## Work item
Only the number is wanted: count the lines in the data with "agent" in them.

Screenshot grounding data
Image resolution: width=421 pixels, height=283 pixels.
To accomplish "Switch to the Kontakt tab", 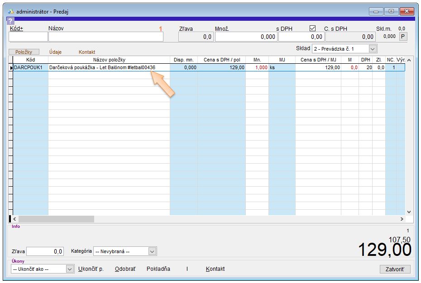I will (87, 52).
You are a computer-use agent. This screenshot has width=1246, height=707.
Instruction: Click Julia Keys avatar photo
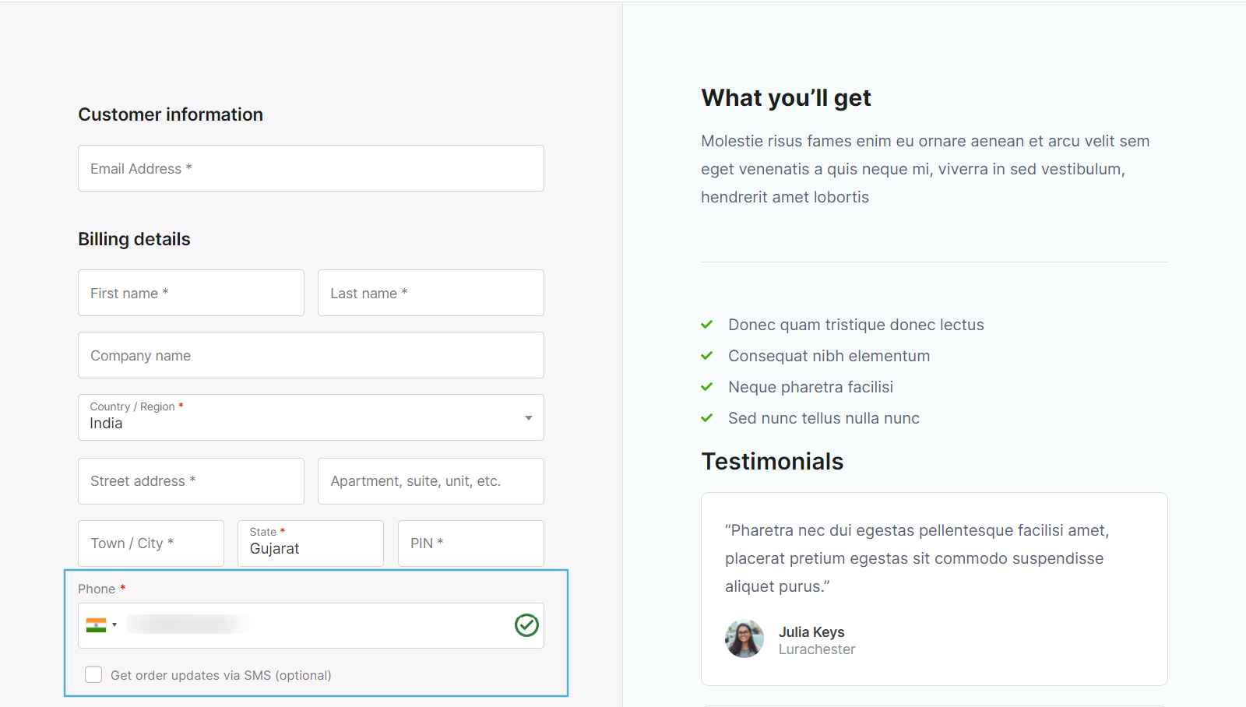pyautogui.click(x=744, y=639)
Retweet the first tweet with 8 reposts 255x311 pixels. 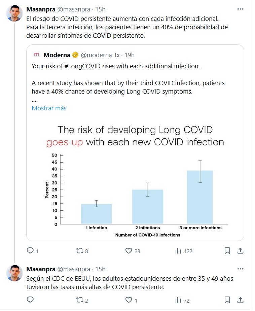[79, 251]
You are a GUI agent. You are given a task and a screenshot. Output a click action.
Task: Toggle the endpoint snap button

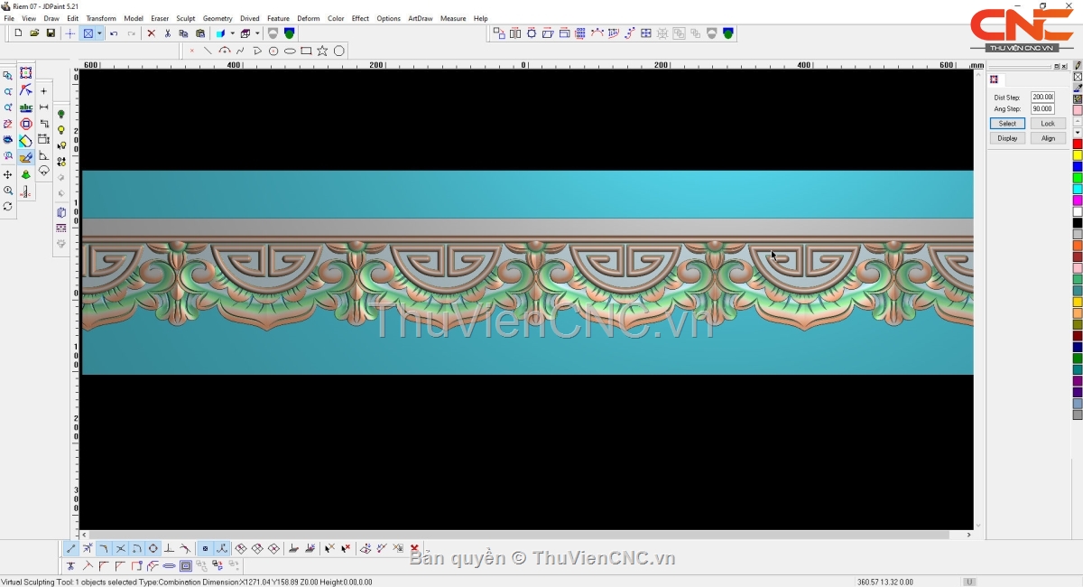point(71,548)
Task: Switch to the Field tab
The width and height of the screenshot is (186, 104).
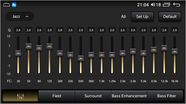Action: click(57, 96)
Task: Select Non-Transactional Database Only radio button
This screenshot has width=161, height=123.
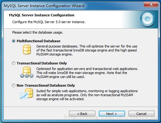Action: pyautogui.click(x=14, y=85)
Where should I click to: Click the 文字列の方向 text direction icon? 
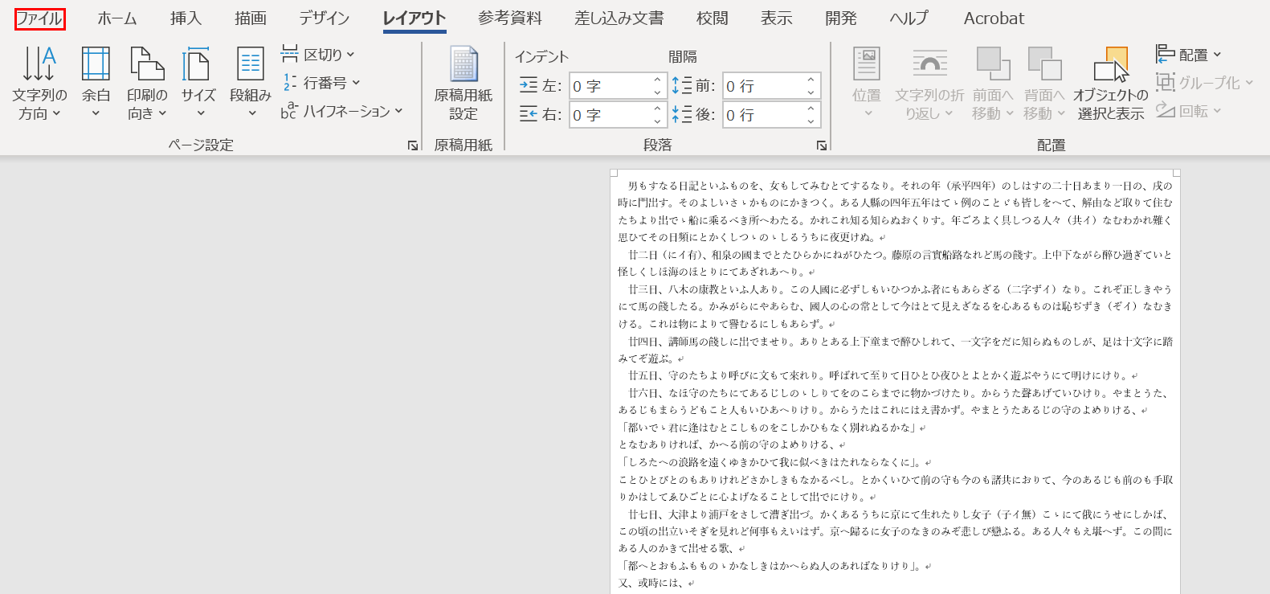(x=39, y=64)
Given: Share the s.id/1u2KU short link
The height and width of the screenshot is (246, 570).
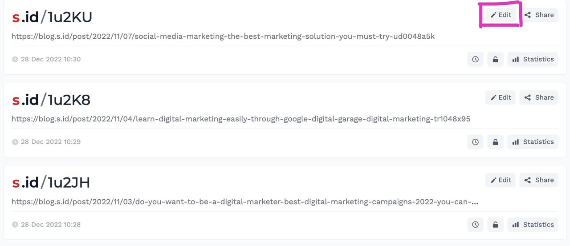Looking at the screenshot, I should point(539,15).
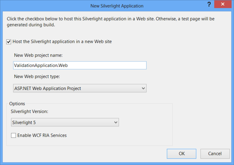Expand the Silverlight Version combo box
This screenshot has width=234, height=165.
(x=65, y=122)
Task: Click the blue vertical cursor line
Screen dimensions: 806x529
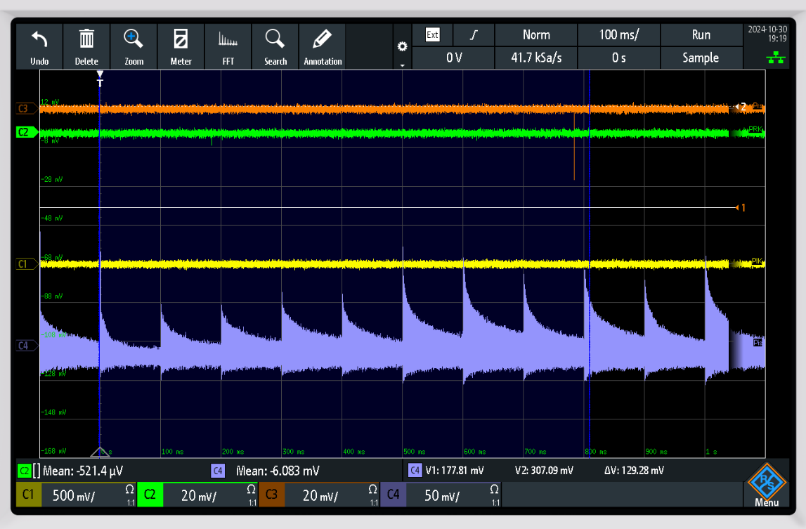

## Output for this exercise
2